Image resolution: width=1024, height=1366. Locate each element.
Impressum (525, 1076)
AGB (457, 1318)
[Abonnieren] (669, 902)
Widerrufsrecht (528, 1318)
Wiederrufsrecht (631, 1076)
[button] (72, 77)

----------------

** WHAT IS EXPECTED **
Could you reproduce all of the entries above exactly?

** ANSWER **
Image resolution: width=1024, height=1366. Locate each element.
Impressum (525, 1076)
AGB (457, 1318)
[Abonnieren] (669, 902)
Widerrufsrecht (528, 1318)
Wiederrufsrecht (631, 1076)
[button] (72, 77)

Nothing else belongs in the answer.